---------- DATA SUPPLIED ----------
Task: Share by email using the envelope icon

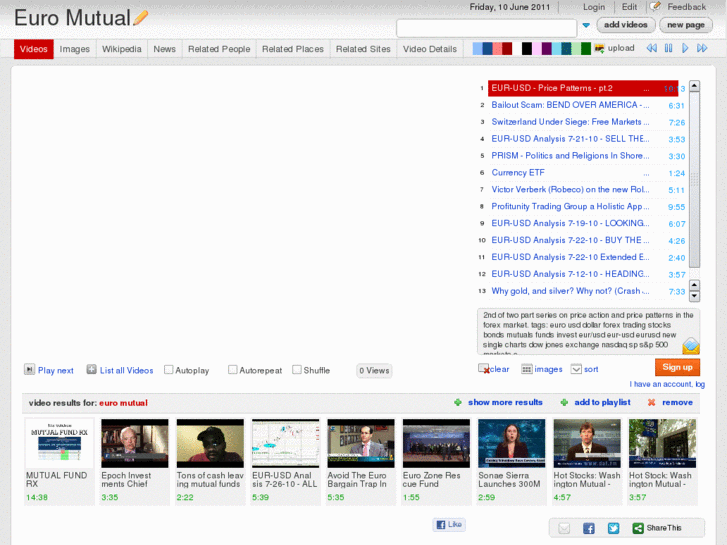Action: coord(564,528)
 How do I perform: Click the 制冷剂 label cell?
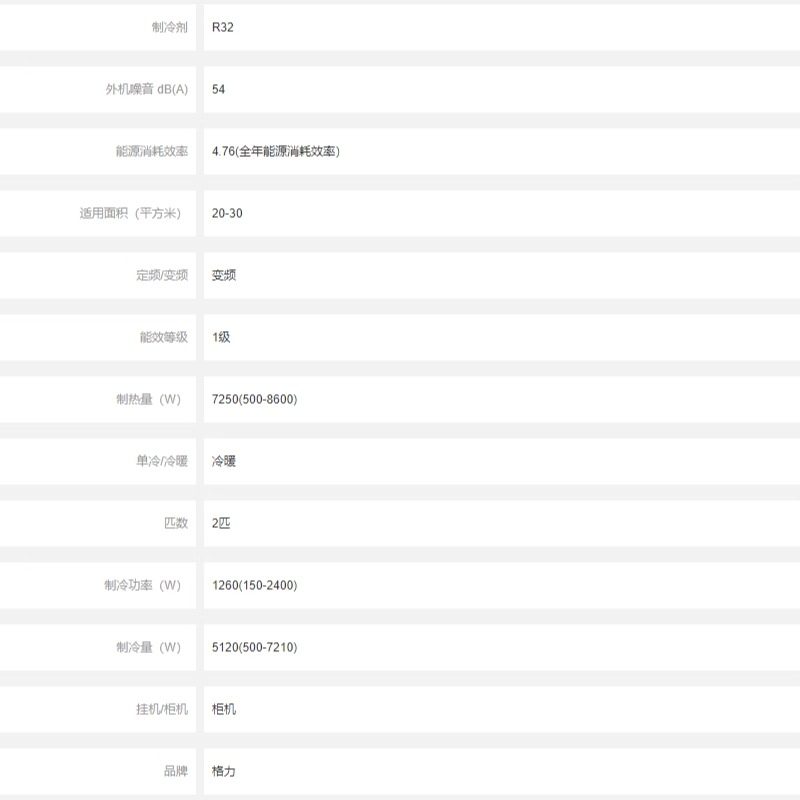coord(169,27)
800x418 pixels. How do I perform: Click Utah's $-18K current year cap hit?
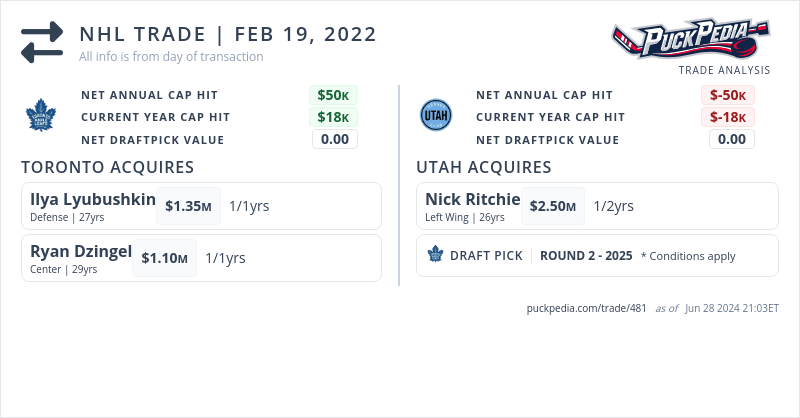click(x=727, y=117)
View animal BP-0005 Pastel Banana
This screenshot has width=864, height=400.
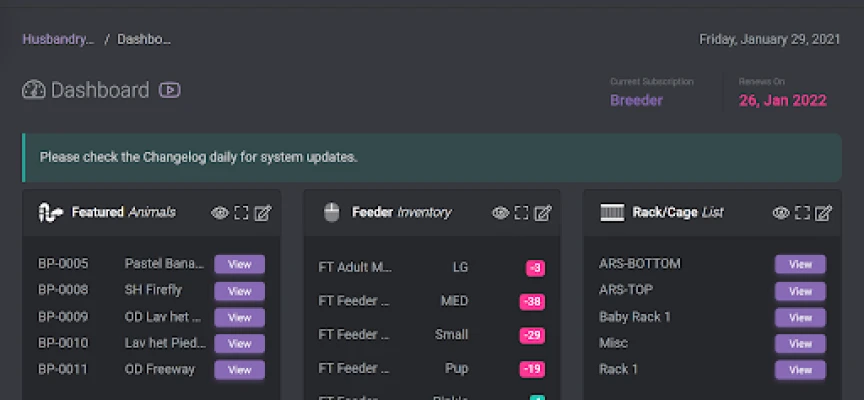point(239,264)
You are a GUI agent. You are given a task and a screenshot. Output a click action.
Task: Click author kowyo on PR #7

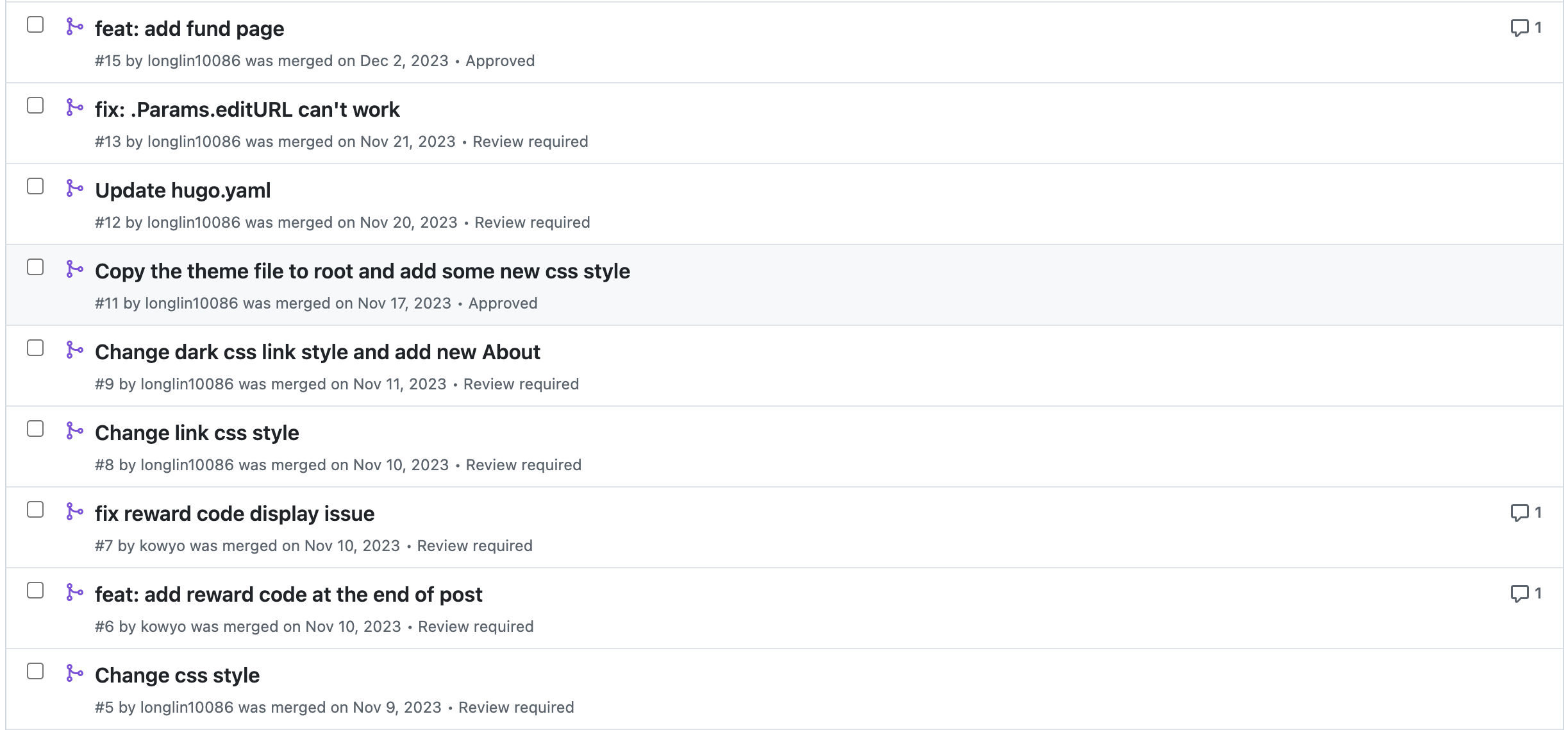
----------
» ASSIGNMENT
Give back every record above exactly as written, skipping each picture.

» RESULT FOR THIS EXERCISE
Task: Share by email using the envelope icon

Action: coord(564,528)
 How do I perform: Click the 制冷剂 label cell?
coord(169,27)
800x418 pixels. How do I perform: Click Utah's $-18K current year cap hit?
click(x=727, y=117)
View animal BP-0005 Pastel Banana
This screenshot has width=864, height=400.
point(239,264)
You are a GUI agent. You are given a task and a screenshot. Output a click action.
Task: Click author kowyo on PR #7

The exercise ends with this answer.